The need for every human being to be in relationship with the other, the importance of knowing one’s own identity, education for dialogue, starting with religious leaders, the push to get out of one’s own schemes: these are all topics addressed by the speakers and explored in the assembly and in the various workshops.

Prof KHALED FURANI Tel Aviv University

“Why am I here? What am I living for? If we keep asking ourselves these questions, perhaps we can challenge what makes us feel comfortable and go out and explore new ways in which we can enrich our lives and the lives of those around us.”

SHIRA LEVINE Rabbi – Kibbutz Hanaton

“Many of my friends chose not to be religious at all. It’s ok, everyone believes in whatever they believe – in the mankind and in themselves, ok. But I believe, I believe in God and I believe in people, and I found that I have a lot in common with people who believe.
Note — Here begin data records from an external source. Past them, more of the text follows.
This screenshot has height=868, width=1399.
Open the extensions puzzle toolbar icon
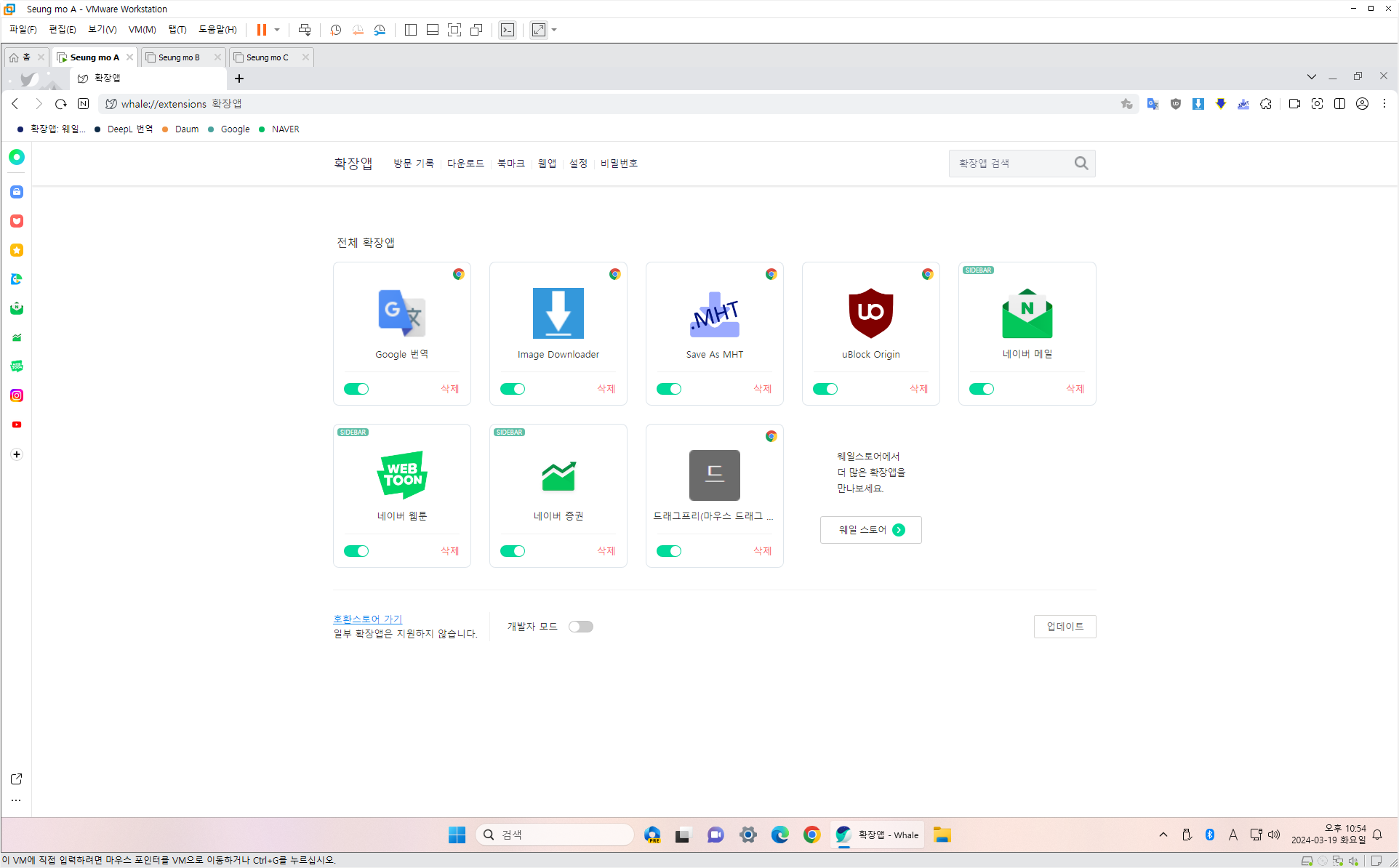[1266, 104]
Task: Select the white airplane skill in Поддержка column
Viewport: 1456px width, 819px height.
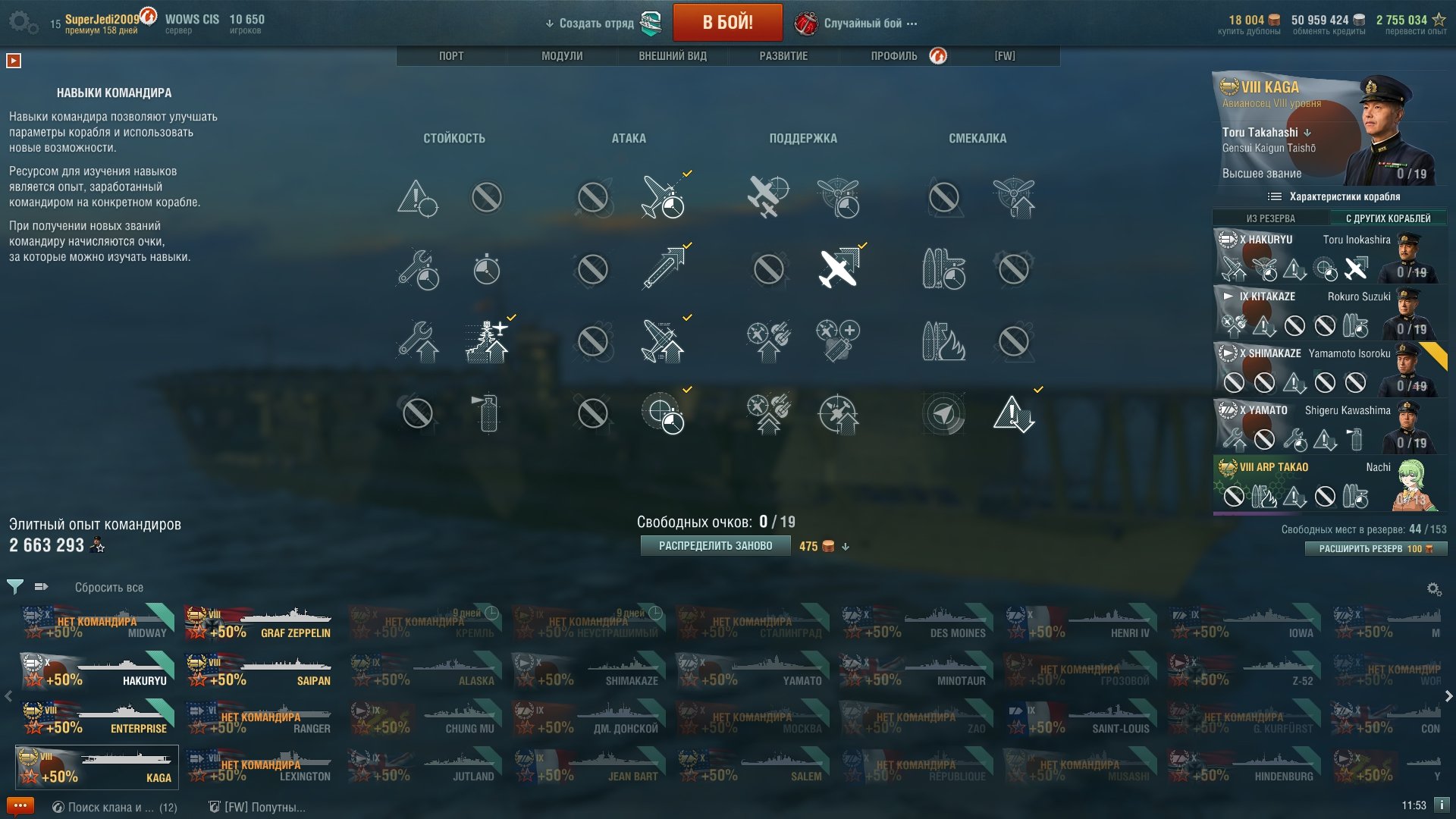Action: click(838, 268)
Sometimes we understand each other’s better than people who choose not to believe”.

The various proposals and free moments were an opportunity to touch upon this possibility of taking an interest in others and being enriched by their presence.


“The theme of these days gives me energy to be a person who can help and do something good for their community.”


“It was a good experience, of living together, of friendship, of meeting: meaningful for life!”

Spaces and moments like this Focolare Movement event are a testimony that the desired unity is possible if everyone takes the risk of “daring to care.”

SHIRA LEVINE Rabbi – Kibbutz Hanaton

“I am very happy. It’s really a miracle that all these people come together, it’s a miracle that all the ‘ammim’ (peoples) come together.”